» **What you are asked to do**
Convert every line of the records below into a JSON list of strings, one string per line, and leave out the blank lines.

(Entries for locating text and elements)

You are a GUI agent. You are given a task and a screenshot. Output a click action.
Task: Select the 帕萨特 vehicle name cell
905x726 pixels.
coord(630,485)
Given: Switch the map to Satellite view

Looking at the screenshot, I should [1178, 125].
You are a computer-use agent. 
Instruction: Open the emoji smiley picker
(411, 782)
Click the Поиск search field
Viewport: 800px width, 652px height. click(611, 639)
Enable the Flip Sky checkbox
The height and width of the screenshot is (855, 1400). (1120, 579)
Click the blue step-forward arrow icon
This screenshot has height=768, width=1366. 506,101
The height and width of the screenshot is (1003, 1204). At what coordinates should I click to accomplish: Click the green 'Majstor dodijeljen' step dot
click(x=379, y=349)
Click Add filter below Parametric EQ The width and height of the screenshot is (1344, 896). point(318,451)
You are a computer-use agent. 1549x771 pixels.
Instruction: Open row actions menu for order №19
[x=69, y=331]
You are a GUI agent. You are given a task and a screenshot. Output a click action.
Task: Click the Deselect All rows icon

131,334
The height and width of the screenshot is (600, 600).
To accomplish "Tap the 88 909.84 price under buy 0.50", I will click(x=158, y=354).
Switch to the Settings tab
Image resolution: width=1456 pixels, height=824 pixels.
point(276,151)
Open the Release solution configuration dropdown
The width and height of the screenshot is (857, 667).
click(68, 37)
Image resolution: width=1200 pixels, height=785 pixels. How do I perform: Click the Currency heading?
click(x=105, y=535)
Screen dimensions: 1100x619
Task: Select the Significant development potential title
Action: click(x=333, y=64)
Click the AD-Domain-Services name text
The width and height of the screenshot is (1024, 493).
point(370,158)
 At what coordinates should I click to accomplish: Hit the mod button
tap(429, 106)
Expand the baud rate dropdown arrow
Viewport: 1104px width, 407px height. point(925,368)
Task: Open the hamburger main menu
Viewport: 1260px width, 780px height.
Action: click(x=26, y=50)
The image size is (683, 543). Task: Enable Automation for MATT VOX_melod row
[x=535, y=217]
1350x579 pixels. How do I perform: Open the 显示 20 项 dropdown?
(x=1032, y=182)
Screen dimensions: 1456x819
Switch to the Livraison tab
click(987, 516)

» **Solution to this exercise**
[
  "You are a GUI agent. You are given a task and a screenshot. Output a click action.",
  "Task: Select the 帕萨特 vehicle name cell",
  "905x726 pixels.",
  "coord(630,485)",
  "Given: Switch the map to Satellite view",
  "Looking at the screenshot, I should [1178, 125].",
  "You are a computer-use agent. ",
  "Instruction: Open the emoji smiley picker",
  "(411, 782)",
  "Click the Поиск search field",
  "Viewport: 800px width, 652px height. click(611, 639)",
  "Enable the Flip Sky checkbox",
  "The height and width of the screenshot is (855, 1400). (1120, 579)",
  "Click the blue step-forward arrow icon",
  "This screenshot has height=768, width=1366. 506,101",
  "The height and width of the screenshot is (1003, 1204). At what coordinates should I click to accomplish: Click the green 'Majstor dodijeljen' step dot",
  "click(x=379, y=349)",
  "Click Add filter below Parametric EQ The width and height of the screenshot is (1344, 896). point(318,451)",
  "You are a computer-use agent. 1549x771 pixels.",
  "Instruction: Open row actions menu for order №19",
  "[x=69, y=331]",
  "You are a GUI agent. You are given a task and a screenshot. Output a click action.",
  "Task: Click the Deselect All rows icon",
  "131,334",
  "The height and width of the screenshot is (600, 600).",
  "To accomplish \"Tap the 88 909.84 price under buy 0.50\", I will click(x=158, y=354).",
  "Switch to the Settings tab",
  "Image resolution: width=1456 pixels, height=824 pixels.",
  "point(276,151)",
  "Open the Release solution configuration dropdown",
  "The width and height of the screenshot is (857, 667).",
  "click(68, 37)",
  "Image resolution: width=1200 pixels, height=785 pixels. How do I perform: Click the Currency heading?",
  "click(x=105, y=535)",
  "Screen dimensions: 1100x619",
  "Task: Select the Significant development potential title",
  "Action: click(x=333, y=64)",
  "Click the AD-Domain-Services name text",
  "The width and height of the screenshot is (1024, 493).",
  "point(370,158)",
  " At what coordinates should I click to accomplish: Hit the mod button",
  "tap(429, 106)",
  "Expand the baud rate dropdown arrow",
  "Viewport: 1104px width, 407px height. point(925,368)",
  "Task: Open the hamburger main menu",
  "Viewport: 1260px width, 780px height.",
  "Action: click(x=26, y=50)",
  "The image size is (683, 543). Task: Enable Automation for MATT VOX_melod row",
  "[x=535, y=217]",
  "1350x579 pixels. How do I perform: Open the 显示 20 项 dropdown?",
  "(x=1032, y=182)",
  "Screen dimensions: 1456x819",
  "Switch to the Livraison tab",
  "click(987, 516)"
]